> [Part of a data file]
+-------+
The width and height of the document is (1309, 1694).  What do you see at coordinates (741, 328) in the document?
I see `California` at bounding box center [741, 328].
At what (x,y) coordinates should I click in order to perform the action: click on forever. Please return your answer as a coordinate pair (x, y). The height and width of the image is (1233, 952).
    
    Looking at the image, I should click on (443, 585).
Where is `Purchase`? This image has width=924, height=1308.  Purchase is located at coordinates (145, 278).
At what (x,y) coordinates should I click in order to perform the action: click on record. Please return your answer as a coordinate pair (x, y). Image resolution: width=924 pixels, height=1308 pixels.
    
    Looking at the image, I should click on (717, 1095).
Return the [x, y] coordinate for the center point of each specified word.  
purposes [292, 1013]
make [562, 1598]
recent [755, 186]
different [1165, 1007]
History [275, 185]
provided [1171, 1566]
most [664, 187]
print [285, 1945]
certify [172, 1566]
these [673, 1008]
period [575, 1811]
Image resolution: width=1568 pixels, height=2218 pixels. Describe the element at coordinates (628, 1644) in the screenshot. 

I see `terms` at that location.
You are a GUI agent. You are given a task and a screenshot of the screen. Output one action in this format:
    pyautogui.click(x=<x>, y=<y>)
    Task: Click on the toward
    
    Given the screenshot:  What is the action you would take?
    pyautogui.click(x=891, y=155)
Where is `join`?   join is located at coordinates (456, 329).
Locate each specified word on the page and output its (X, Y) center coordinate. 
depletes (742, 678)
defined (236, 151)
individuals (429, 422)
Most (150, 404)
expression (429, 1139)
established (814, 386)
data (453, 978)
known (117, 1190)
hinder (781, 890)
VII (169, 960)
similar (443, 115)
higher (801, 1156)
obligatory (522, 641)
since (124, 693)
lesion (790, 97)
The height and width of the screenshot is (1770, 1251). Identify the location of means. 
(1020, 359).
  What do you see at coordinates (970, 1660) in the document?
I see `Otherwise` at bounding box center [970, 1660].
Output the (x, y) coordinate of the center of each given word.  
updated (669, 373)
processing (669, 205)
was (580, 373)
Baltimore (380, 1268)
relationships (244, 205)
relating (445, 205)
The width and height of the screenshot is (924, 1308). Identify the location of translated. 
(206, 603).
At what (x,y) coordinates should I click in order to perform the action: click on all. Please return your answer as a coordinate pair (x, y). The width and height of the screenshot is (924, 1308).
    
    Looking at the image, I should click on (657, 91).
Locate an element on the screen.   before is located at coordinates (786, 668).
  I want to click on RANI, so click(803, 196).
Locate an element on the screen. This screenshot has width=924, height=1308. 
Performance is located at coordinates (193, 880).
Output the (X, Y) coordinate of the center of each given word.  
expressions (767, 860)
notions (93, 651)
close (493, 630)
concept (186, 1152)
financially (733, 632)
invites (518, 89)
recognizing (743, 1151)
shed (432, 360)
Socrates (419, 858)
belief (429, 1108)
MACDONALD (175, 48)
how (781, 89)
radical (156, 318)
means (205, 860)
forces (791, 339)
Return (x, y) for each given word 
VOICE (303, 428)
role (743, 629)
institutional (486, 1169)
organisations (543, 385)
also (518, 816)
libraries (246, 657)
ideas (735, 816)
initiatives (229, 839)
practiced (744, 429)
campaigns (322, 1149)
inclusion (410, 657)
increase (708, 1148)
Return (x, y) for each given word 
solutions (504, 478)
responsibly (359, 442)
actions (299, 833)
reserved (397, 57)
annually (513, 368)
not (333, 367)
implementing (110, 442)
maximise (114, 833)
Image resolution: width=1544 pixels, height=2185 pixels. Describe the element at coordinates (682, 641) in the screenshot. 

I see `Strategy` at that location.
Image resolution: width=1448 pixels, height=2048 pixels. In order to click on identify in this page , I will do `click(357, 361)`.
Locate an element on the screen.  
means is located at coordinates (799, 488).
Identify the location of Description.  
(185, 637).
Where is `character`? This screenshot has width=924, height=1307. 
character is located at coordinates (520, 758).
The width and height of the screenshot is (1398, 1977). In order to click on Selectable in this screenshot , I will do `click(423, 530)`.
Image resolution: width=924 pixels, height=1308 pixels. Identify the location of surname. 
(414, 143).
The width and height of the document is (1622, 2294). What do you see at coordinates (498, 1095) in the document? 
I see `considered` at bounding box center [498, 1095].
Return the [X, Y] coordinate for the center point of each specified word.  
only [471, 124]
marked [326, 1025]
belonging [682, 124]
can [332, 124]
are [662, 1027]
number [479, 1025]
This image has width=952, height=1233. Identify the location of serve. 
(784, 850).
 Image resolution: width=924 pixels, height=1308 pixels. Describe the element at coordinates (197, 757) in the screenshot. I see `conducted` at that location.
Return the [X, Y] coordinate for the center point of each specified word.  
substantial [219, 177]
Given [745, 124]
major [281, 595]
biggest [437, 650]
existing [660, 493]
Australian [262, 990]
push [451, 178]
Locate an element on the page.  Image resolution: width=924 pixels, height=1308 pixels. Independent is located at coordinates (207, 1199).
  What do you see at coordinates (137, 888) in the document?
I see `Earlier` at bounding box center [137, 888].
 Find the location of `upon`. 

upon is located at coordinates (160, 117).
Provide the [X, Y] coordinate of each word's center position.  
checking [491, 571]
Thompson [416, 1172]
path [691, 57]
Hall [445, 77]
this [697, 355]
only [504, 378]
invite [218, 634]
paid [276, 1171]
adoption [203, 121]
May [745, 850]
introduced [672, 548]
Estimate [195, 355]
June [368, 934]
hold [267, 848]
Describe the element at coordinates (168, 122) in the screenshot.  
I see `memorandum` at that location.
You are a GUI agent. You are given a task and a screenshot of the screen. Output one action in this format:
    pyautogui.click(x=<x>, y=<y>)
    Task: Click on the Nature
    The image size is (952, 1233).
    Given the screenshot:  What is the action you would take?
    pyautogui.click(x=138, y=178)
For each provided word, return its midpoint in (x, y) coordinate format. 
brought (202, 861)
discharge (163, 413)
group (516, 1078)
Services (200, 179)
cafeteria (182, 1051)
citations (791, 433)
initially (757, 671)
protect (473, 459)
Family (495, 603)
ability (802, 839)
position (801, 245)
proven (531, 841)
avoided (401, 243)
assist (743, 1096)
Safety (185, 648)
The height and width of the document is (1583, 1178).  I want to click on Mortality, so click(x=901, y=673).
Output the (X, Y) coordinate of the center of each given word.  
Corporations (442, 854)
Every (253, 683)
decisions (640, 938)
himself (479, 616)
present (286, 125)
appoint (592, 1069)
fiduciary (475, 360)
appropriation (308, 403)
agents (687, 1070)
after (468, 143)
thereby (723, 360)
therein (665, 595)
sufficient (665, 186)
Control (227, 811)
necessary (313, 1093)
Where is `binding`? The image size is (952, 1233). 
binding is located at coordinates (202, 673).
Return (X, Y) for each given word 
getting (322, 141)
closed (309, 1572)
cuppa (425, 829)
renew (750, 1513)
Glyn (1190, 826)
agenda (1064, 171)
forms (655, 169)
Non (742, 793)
+-------+
> [What the task requires]
Give all of the entries above as a Markdown table with two columns, Row and Line. Put each line in its own numbered row, and leave out the blank lines.

> [Solved problem]
| Row | Line |
|---|---|
| 1 | The width and height of the document is (1309, 1694).  What do you see at coordinates (741, 328) in the document? |
| 2 | I see `California` at bounding box center [741, 328]. |
| 3 | At what (x,y) coordinates should I click in order to perform the action: click on forever. Please return your answer as a coordinate pair (x, y). The height and width of the image is (1233, 952). |
| 4 |     Looking at the image, I should click on (443, 585). |
| 5 | Where is `Purchase`? This image has width=924, height=1308.  Purchase is located at coordinates (145, 278). |
| 6 | At what (x,y) coordinates should I click in order to perform the action: click on record. Please return your answer as a coordinate pair (x, y). Image resolution: width=924 pixels, height=1308 pixels. |
| 7 |     Looking at the image, I should click on (717, 1095). |
| 8 | Return the [x, y] coordinate for the center point of each specified word.   |
| 9 | purposes [292, 1013] |
| 10 | make [562, 1598] |
| 11 | recent [755, 186] |
| 12 | different [1165, 1007] |
| 13 | History [275, 185] |
| 14 | provided [1171, 1566] |
| 15 | most [664, 187] |
| 16 | print [285, 1945] |
| 17 | certify [172, 1566] |
| 18 | these [673, 1008] |
| 19 | period [575, 1811] |
| 20 | Image resolution: width=1568 pixels, height=2218 pixels. Describe the element at coordinates (628, 1644) in the screenshot.  |
| 21 | I see `terms` at that location. |
| 22 | You are a GUI agent. You are given a task and a screenshot of the screen. Output one action in this format: |
| 23 |     pyautogui.click(x=<x>, y=<y>) |
| 24 |     Task: Click on the toward |
| 25 |     Given the screenshot:  What is the action you would take? |
| 26 |     pyautogui.click(x=891, y=155) |
| 27 | Where is `join`?   join is located at coordinates (456, 329). |
| 28 | Locate each specified word on the page and output its (X, Y) center coordinate.  |
| 29 | depletes (742, 678) |
| 30 | defined (236, 151) |
| 31 | individuals (429, 422) |
| 32 | Most (150, 404) |
| 33 | expression (429, 1139) |
| 34 | established (814, 386) |
| 35 | data (453, 978) |
| 36 | known (117, 1190) |
| 37 | hinder (781, 890) |
| 38 | VII (169, 960) |
| 39 | similar (443, 115) |
| 40 | higher (801, 1156) |
| 41 | obligatory (522, 641) |
| 42 | since (124, 693) |
| 43 | lesion (790, 97) |
| 44 | The height and width of the screenshot is (1770, 1251). Identify the location of means.  |
| 45 | (1020, 359). |
| 46 |   What do you see at coordinates (970, 1660) in the document? |
| 47 | I see `Otherwise` at bounding box center [970, 1660]. |
| 48 | Output the (x, y) coordinate of the center of each given word.   |
| 49 | updated (669, 373) |
| 50 | processing (669, 205) |
| 51 | was (580, 373) |
| 52 | Baltimore (380, 1268) |
| 53 | relationships (244, 205) |
| 54 | relating (445, 205) |
| 55 | The width and height of the screenshot is (924, 1308). Identify the location of translated.  |
| 56 | (206, 603). |
| 57 | At what (x,y) coordinates should I click in order to perform the action: click on all. Please return your answer as a coordinate pair (x, y). The width and height of the screenshot is (924, 1308). |
| 58 |     Looking at the image, I should click on (657, 91). |
| 59 | Locate an element on the screen.   before is located at coordinates (786, 668). |
| 60 |   I want to click on RANI, so click(803, 196). |
| 61 | Locate an element on the screen. This screenshot has width=924, height=1308.  |
| 62 | Performance is located at coordinates (193, 880). |
| 63 | Output the (X, Y) coordinate of the center of each given word.   |
| 64 | expressions (767, 860) |
| 65 | notions (93, 651) |
| 66 | close (493, 630) |
| 67 | concept (186, 1152) |
| 68 | financially (733, 632) |
| 69 | invites (518, 89) |
| 70 | recognizing (743, 1151) |
| 71 | shed (432, 360) |
| 72 | Socrates (419, 858) |
| 73 | belief (429, 1108) |
| 74 | MACDONALD (175, 48) |
| 75 | how (781, 89) |
| 76 | radical (156, 318) |
| 77 | means (205, 860) |
| 78 | forces (791, 339) |
| 79 | Return (x, y) for each given word  |
| 80 | VOICE (303, 428) |
| 81 | role (743, 629) |
| 82 | institutional (486, 1169) |
| 83 | organisations (543, 385) |
| 84 | also (518, 816) |
| 85 | libraries (246, 657) |
| 86 | ideas (735, 816) |
| 87 | initiatives (229, 839) |
| 88 | practiced (744, 429) |
| 89 | campaigns (322, 1149) |
| 90 | inclusion (410, 657) |
| 91 | increase (708, 1148) |
| 92 | Return (x, y) for each given word  |
| 93 | solutions (504, 478) |
| 94 | responsibly (359, 442) |
| 95 | actions (299, 833) |
| 96 | reserved (397, 57) |
| 97 | annually (513, 368) |
| 98 | not (333, 367) |
| 99 | implementing (110, 442) |
| 100 | maximise (114, 833) |
| 101 | Image resolution: width=1544 pixels, height=2185 pixels. Describe the element at coordinates (682, 641) in the screenshot.  |
| 102 | I see `Strategy` at that location. |
| 103 | Image resolution: width=1448 pixels, height=2048 pixels. In order to click on identify in this page , I will do `click(357, 361)`. |
| 104 | Locate an element on the screen.   |
| 105 | means is located at coordinates (799, 488). |
| 106 | Identify the location of Description.   |
| 107 | (185, 637). |
| 108 | Where is `character`? This screenshot has width=924, height=1307.  |
| 109 | character is located at coordinates (520, 758). |
| 110 | The width and height of the screenshot is (1398, 1977). In order to click on Selectable in this screenshot , I will do `click(423, 530)`. |
| 111 | Image resolution: width=924 pixels, height=1308 pixels. Identify the location of surname.  |
| 112 | (414, 143). |
| 113 | The width and height of the document is (1622, 2294). What do you see at coordinates (498, 1095) in the document?  |
| 114 | I see `considered` at bounding box center [498, 1095]. |
| 115 | Return the [X, Y] coordinate for the center point of each specified word.   |
| 116 | only [471, 124] |
| 117 | marked [326, 1025] |
| 118 | belonging [682, 124] |
| 119 | can [332, 124] |
| 120 | are [662, 1027] |
| 121 | number [479, 1025] |
| 122 | This image has width=952, height=1233. Identify the location of serve.  |
| 123 | (784, 850). |
| 124 |  Image resolution: width=924 pixels, height=1308 pixels. Describe the element at coordinates (197, 757) in the screenshot. I see `conducted` at that location. |
| 125 | Return the [X, Y] coordinate for the center point of each specified word.   |
| 126 | substantial [219, 177] |
| 127 | Given [745, 124] |
| 128 | major [281, 595] |
| 129 | biggest [437, 650] |
| 130 | existing [660, 493] |
| 131 | Australian [262, 990] |
| 132 | push [451, 178] |
| 133 | Locate an element on the page.  Image resolution: width=924 pixels, height=1308 pixels. Independent is located at coordinates (207, 1199). |
| 134 |   What do you see at coordinates (137, 888) in the document? |
| 135 | I see `Earlier` at bounding box center [137, 888]. |
| 136 |  Find the location of `upon`.  |
| 137 | upon is located at coordinates (160, 117). |
| 138 | Provide the [X, Y] coordinate of each word's center position.   |
| 139 | checking [491, 571] |
| 140 | Thompson [416, 1172] |
| 141 | path [691, 57] |
| 142 | Hall [445, 77] |
| 143 | this [697, 355] |
| 144 | only [504, 378] |
| 145 | invite [218, 634] |
| 146 | paid [276, 1171] |
| 147 | adoption [203, 121] |
| 148 | May [745, 850] |
| 149 | introduced [672, 548] |
| 150 | Estimate [195, 355] |
| 151 | June [368, 934] |
| 152 | hold [267, 848] |
| 153 | Describe the element at coordinates (168, 122) in the screenshot.   |
| 154 | I see `memorandum` at that location. |
| 155 | You are a GUI agent. You are given a task and a screenshot of the screen. Output one action in this format: |
| 156 |     pyautogui.click(x=<x>, y=<y>) |
| 157 |     Task: Click on the Nature |
| 158 |     The image size is (952, 1233). |
| 159 |     Given the screenshot:  What is the action you would take? |
| 160 |     pyautogui.click(x=138, y=178) |
| 161 | For each provided word, return its midpoint in (x, y) coordinate format.  |
| 162 | brought (202, 861) |
| 163 | discharge (163, 413) |
| 164 | group (516, 1078) |
| 165 | Services (200, 179) |
| 166 | cafeteria (182, 1051) |
| 167 | citations (791, 433) |
| 168 | initially (757, 671) |
| 169 | protect (473, 459) |
| 170 | Family (495, 603) |
| 171 | ability (802, 839) |
| 172 | position (801, 245) |
| 173 | proven (531, 841) |
| 174 | avoided (401, 243) |
| 175 | assist (743, 1096) |
| 176 | Safety (185, 648) |
| 177 | The height and width of the document is (1583, 1178).  I want to click on Mortality, so click(x=901, y=673). |
| 178 | Output the (X, Y) coordinate of the center of each given word.   |
| 179 | Corporations (442, 854) |
| 180 | Every (253, 683) |
| 181 | decisions (640, 938) |
| 182 | himself (479, 616) |
| 183 | present (286, 125) |
| 184 | appoint (592, 1069) |
| 185 | fiduciary (475, 360) |
| 186 | appropriation (308, 403) |
| 187 | agents (687, 1070) |
| 188 | after (468, 143) |
| 189 | thereby (723, 360) |
| 190 | therein (665, 595) |
| 191 | sufficient (665, 186) |
| 192 | Control (227, 811) |
| 193 | necessary (313, 1093) |
| 194 | Where is `binding`? The image size is (952, 1233).  |
| 195 | binding is located at coordinates (202, 673). |
| 196 | Return (X, Y) for each given word  |
| 197 | getting (322, 141) |
| 198 | closed (309, 1572) |
| 199 | cuppa (425, 829) |
| 200 | renew (750, 1513) |
| 201 | Glyn (1190, 826) |
| 202 | agenda (1064, 171) |
| 203 | forms (655, 169) |
| 204 | Non (742, 793) |